Die betriebliche Altersvorsorge bringt viele Vorteile mit sich und das nicht nur für Ihre Mitarbeiter. Auch Sie als Arbeitgeber können profitieren, wenn Sie eine betriebliche Altersvorsorge einrichten:

Mitarbeiterbindung und Mitarbeitermotivation: Die Attraktivität Ihres Betriebs auf dem Arbeitsmarkt steigt, da Sie eine soziale Verantwortung gegenüber Ihren Mitarbeitern zeigen.

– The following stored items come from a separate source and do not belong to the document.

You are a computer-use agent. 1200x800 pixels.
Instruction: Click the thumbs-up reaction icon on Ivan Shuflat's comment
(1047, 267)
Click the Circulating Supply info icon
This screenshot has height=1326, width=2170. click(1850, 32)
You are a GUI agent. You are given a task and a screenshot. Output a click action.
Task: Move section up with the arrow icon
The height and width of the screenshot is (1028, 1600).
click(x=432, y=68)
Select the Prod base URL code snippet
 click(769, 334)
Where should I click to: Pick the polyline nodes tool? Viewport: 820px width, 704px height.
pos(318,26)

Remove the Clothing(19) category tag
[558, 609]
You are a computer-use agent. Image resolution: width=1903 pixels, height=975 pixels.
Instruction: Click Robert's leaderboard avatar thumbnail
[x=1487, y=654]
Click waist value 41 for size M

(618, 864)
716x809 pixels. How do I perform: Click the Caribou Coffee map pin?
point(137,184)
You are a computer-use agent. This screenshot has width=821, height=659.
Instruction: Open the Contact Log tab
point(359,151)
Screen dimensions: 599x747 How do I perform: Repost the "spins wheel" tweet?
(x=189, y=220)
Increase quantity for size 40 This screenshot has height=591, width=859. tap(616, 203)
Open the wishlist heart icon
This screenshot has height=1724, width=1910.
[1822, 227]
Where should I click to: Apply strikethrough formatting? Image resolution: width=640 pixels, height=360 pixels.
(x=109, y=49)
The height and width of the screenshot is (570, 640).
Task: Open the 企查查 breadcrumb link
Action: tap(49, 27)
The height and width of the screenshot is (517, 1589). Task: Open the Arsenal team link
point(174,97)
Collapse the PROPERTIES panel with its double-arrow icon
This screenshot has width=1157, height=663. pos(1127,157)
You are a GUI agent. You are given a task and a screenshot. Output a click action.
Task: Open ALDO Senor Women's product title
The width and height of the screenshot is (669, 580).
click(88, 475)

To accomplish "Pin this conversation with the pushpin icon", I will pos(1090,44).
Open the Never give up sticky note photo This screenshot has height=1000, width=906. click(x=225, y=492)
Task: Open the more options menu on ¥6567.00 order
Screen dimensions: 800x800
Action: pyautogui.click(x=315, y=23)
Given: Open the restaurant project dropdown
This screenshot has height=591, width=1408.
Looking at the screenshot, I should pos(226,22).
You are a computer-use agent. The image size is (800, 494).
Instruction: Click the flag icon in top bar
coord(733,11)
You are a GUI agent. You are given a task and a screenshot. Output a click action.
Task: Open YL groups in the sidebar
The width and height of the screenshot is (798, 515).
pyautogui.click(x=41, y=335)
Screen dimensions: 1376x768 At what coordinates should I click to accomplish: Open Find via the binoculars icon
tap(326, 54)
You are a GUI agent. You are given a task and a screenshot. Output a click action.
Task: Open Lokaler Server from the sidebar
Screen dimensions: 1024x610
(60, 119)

Steuerersparnis und Senkung der Lohnnebenkosten: Ihre Ausgaben für die betriebliche Altersvorsorge können Sie als Betriebsausgaben verbuchen. Wenn Ihr Mitarbeiter eine Entgeltumwandlung in Anspruch nimmt, können Sie bis zu 20 Prozent der Lohnnebenkosten sparen. Hierbei gilt ein Höchstbeitrag von 6.240 Euro jährlich, der pro Mitarbeiter steuer- und sozialabgabenfrei in die betriebliche Altersvorsorge investiert und zur Senkung der Lohnnebenkosten verwendet werden kann (Stand 2018).

Gut zu wissen in Grün

Gesetzliche Änderungen der bAV ab 2019

Sparen Sie als Arbeitgeber durch die baV Sozialversicherungsbeiträge, sind Sie ab 2019 dazu verpflichtet, den gesparten Arbeitgeberanteil pauschal (also: 15 Prozent des Umwandlungsbeitrags) zugunsten Ihres Mitarbeiters an die durchführende Versorgungseinrichtung zu zahlen. Der Zeitpunkt, an dem die Entgeltumwandlungsvereinbarung abgeschlossen wurde, ist ausschlaggebend dafür, ab wann Sie die Gesetzesänderung betrifft. Bei bereits bestehende Vereinbarungen müssen Sie den Zuschuss erst ab 2022 zahlen. Betroffen sind die Durchführungswege Pensionskasse, Pensionsfonds und Direktversicherung.